In summary, the classic error is assuming that if a vector sum of acceleration is zero, it can be equated to zero gravity. This may be true for a point particle, but not an extended system. The physics does not yield zero, and the biology certainly differs. In other words, the Earth’s gravitational force is balanced by a centripetal force, mv²/r, where r is the distance to the center of the device. This distance variation creates the gradient. It does not lead to a significant gradient for the Earth, but it does for the smaller RPM machines. This gradient is important because the microgravity is so small. Therefore, any gradient is significant compared to microgravity.

2. The preferred direction produced by the field is not equivalent to a microgravity non-directional field that is encountered in space.

3. Individual cells do not necessarily provide specific data regarding cancer in an organism or specific organ.
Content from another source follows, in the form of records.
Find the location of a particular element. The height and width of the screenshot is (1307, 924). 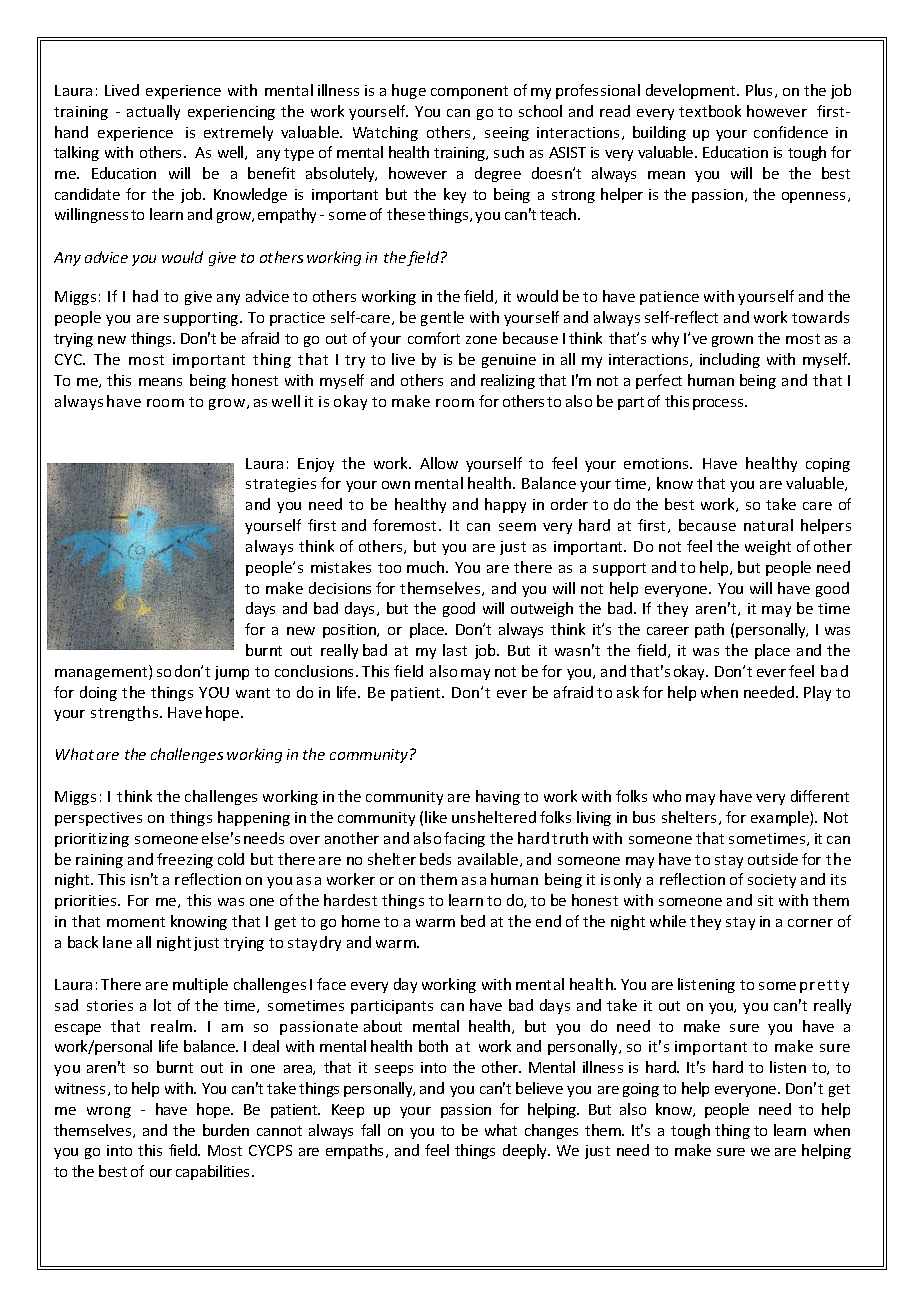

had is located at coordinates (145, 296).
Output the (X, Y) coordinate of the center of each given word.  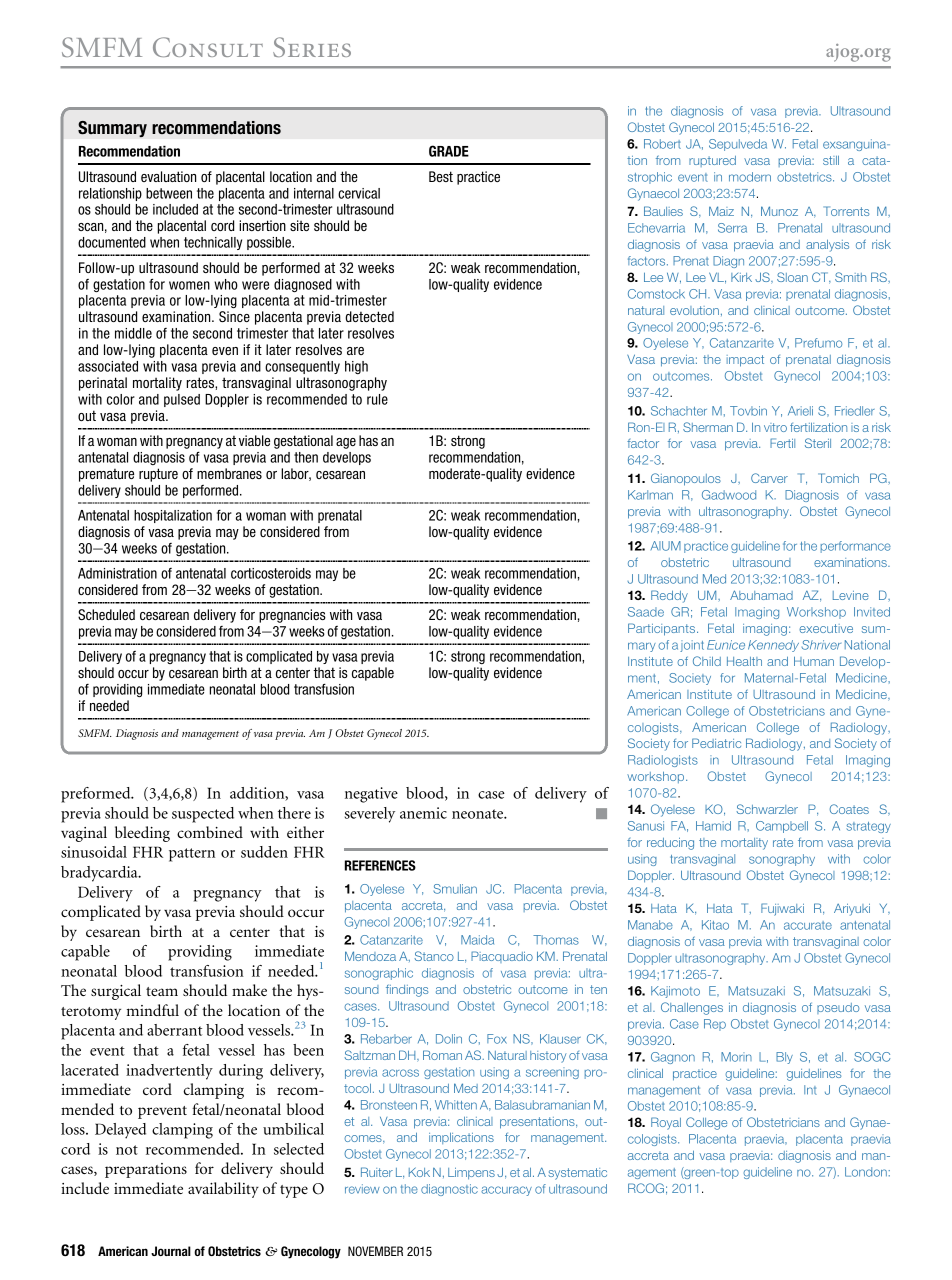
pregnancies (292, 616)
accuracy (506, 1191)
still (831, 160)
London (866, 1172)
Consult (208, 47)
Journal (171, 1251)
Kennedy (773, 646)
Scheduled (106, 614)
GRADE (449, 151)
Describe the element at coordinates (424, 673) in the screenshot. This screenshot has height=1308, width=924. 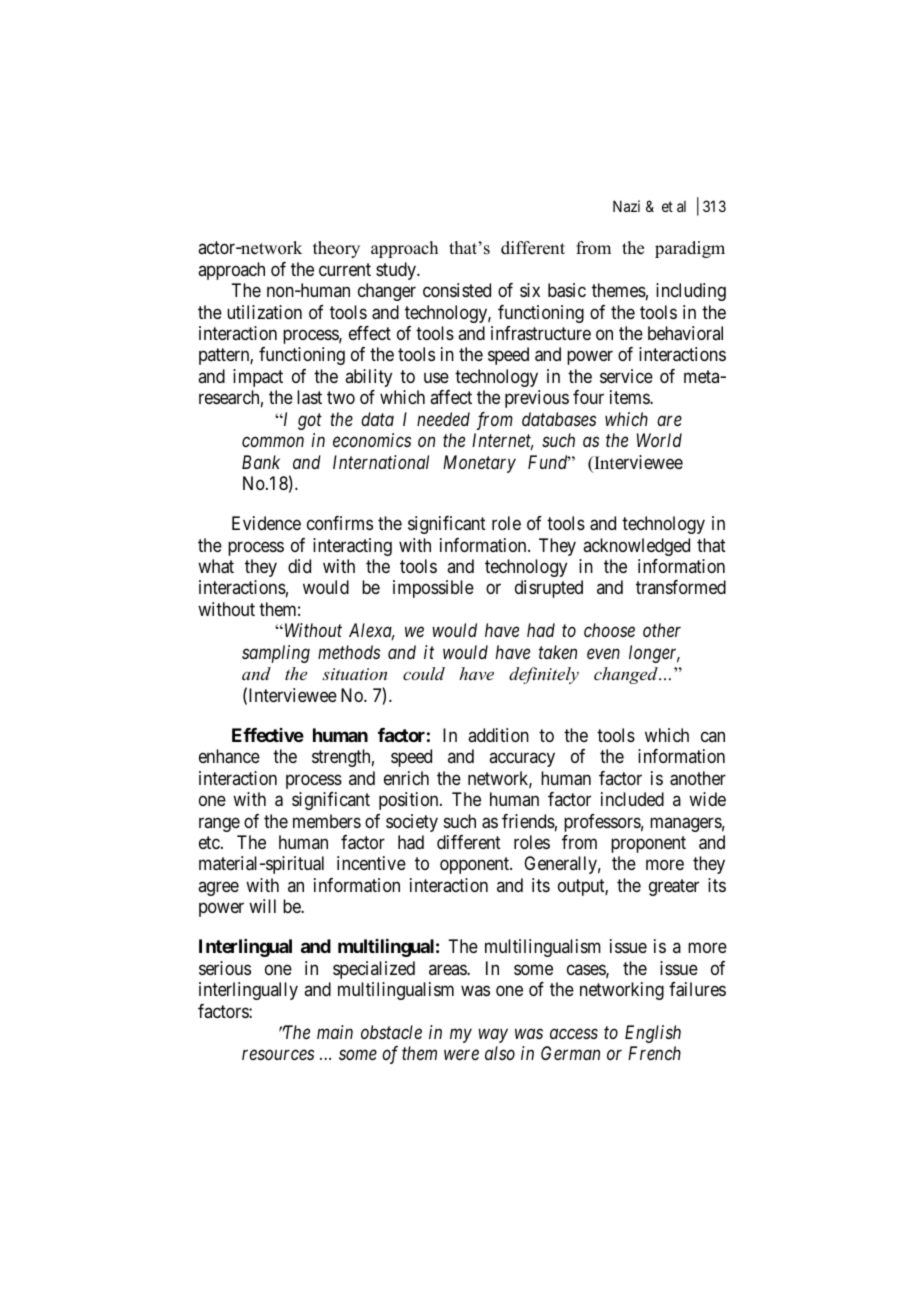
I see `could` at that location.
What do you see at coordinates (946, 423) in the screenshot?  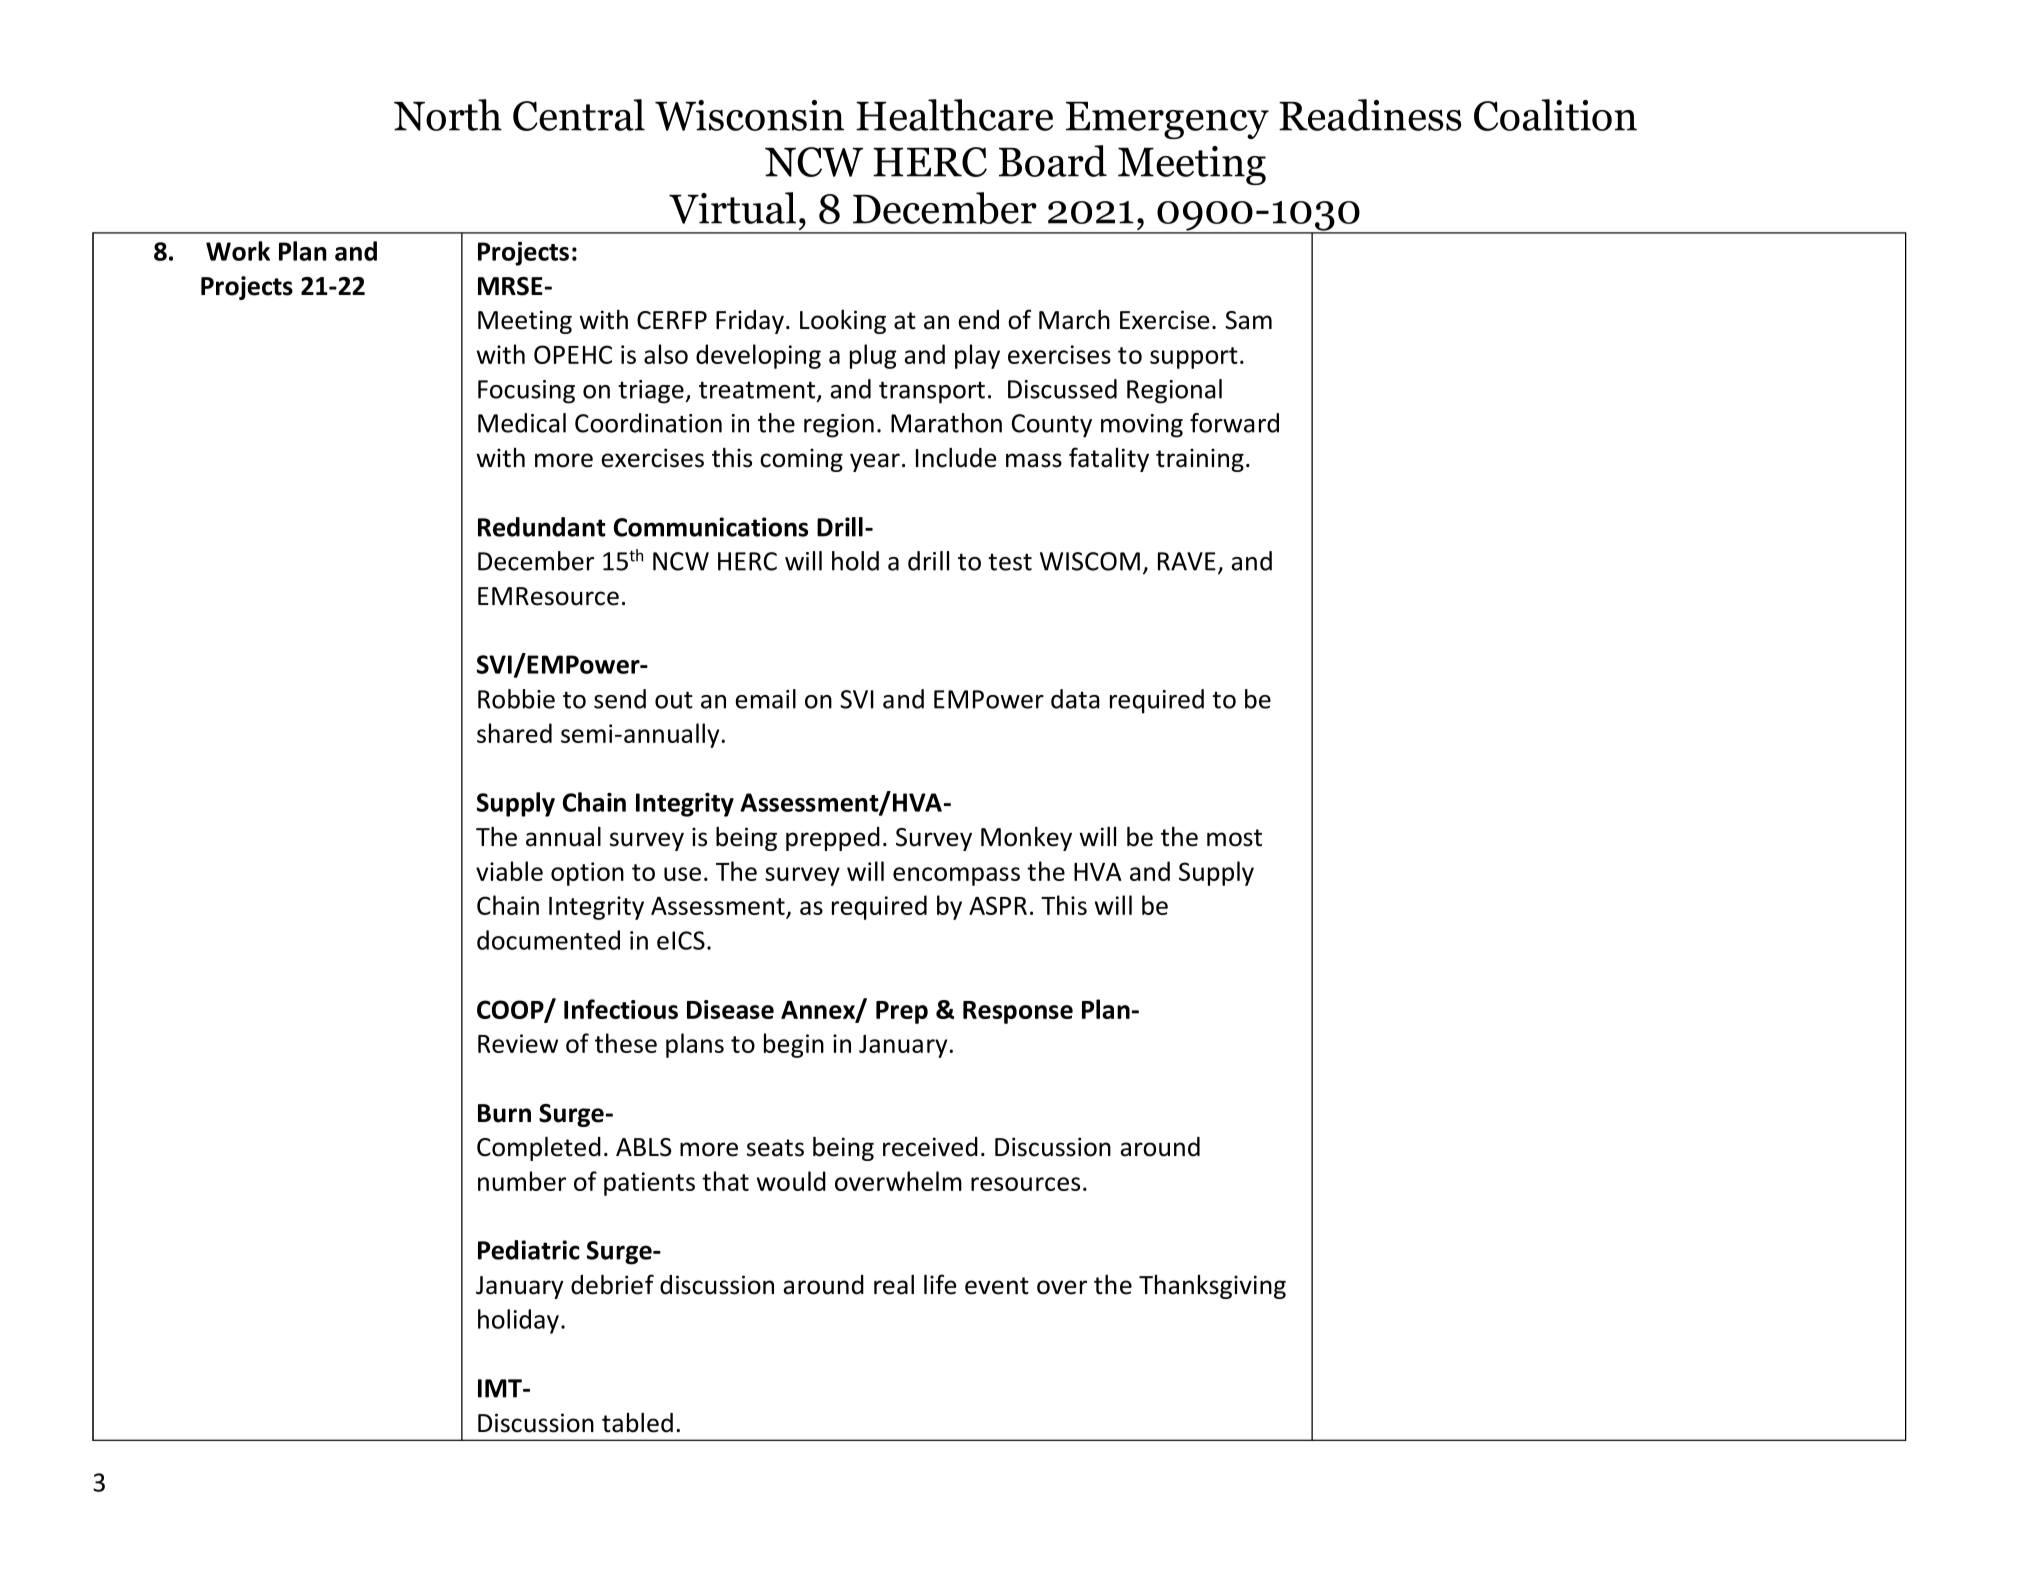 I see `Marathon` at bounding box center [946, 423].
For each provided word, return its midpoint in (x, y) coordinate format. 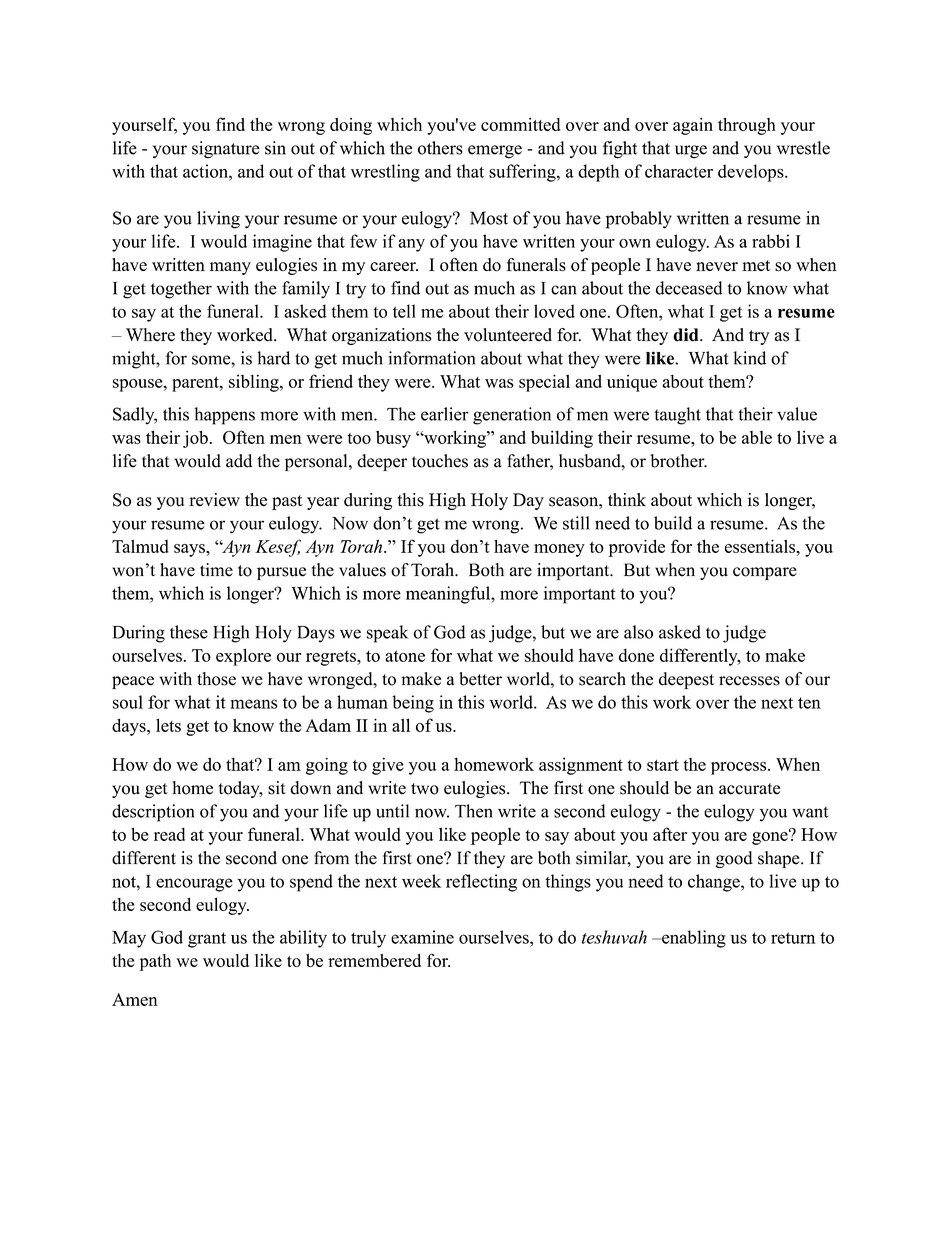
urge (691, 152)
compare (765, 573)
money (559, 550)
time (216, 570)
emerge (495, 152)
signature (226, 150)
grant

The immune system, DNA repair mechanisms, and whole-body response are not equivalent to individual cellular response data. This is part of the linear non-threshold fallacy that uses single cell data to derive the biological response in an organism. Cell data are important, but also must be properly characterized by including the mitigating measures associated with the collective human biological repair mechanisms.

Readers of [1] should be aware of the limitations of performing Earth-based experiments to simulate microgravity. The experimental simulations and the Earth’s inherent gravitational field and associated forces are not equivalent to the space microgravity environment. In addition, the space radiation environment is not equivalent to the Earth-based radiation environment. Evaluating the effects of microgravity in space must also address the space radiation environment to provide a comprehensive evaluation of the presumed biological effects under investigation.